Doctors plan boycott over Norvir price hike
February 06 2004 12:00 AM ET
HIV caregivers are planning a nationwide protest over Abbott Laboratories' recent 400% price hike on its protease inhibitor Norvir, a move that has made other protease inhibitors that rely on small doses of Norvir to boost their effectiveness significantly more expensive than Abbott's Kaletra, the Sacramento Bee reports. In a letter sent to Abbott, more than 150 doctors said they plan to resign from Abbott advisory panels, back out of Abbott drug trials, ban company sales representatives from their offices, and avoid prescribing Abbott drugs whenever possible. The HIV Medical Association and the American Academy of HIV Medicine sent a letter to Abbott calling the price increase "contemptible." San Francisco's Community Consortium of HIV caregivers last week voted to refuse any financial or in-kind support from Abbott because of the price increase.
AIDS activists suggest that the company boosted the price of Norvir from $2.14 to $10.71 for a 100-milligram pill to unfairly inflate the costs of drug regimens containing other protease inhibitors that rely on Norvir as a booster. However, the price of Abbott's protease drug, Kaletra, which contains a small dose of Norvir in the same pill, remained unchanged, making it much less expensive than any other protease inhibitor-Norvir combination. Company officials say the price increase was made to better reflect Norvir's value in HIV treatment and to generate funding for Abbott to study and develop other medications, including anti-HIV drugs.

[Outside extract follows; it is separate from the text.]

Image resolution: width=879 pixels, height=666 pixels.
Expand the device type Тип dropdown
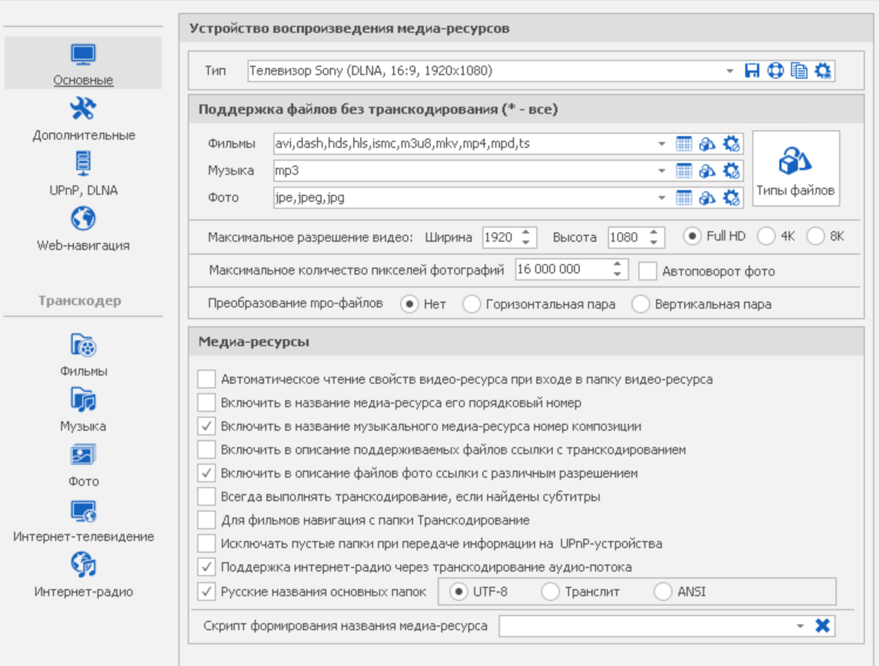click(x=729, y=71)
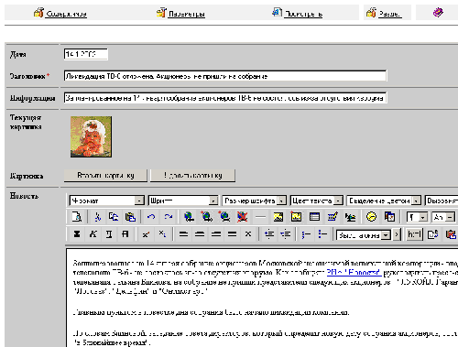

And although Abbott officials say the price hike will not affect state-run AIDS Drug Assistance Programs because the price of the medication has been frozen for the programs, the price freeze ends in 2005, at which time the new, higher price may be charged to the already struggling drug programs.
Essential Inventions, Inc., a nonprofit organization, in January filed a complaint with the Federal Trade Commission to investigate whether the price hike on Norvir is an attempt to unfairly drive the market share to Kaletra. The group alleges that the price increase violates anticompetition laws by making Kaletra the only affordable HIV treatment for many patients. Essential Inventions also asked Health and Human Services secretary Tommy Thompson to override Abbott's patent on Norvir so that cheaper, generic versions of the medication can be manufactured. Thompson has yet to respond to the request.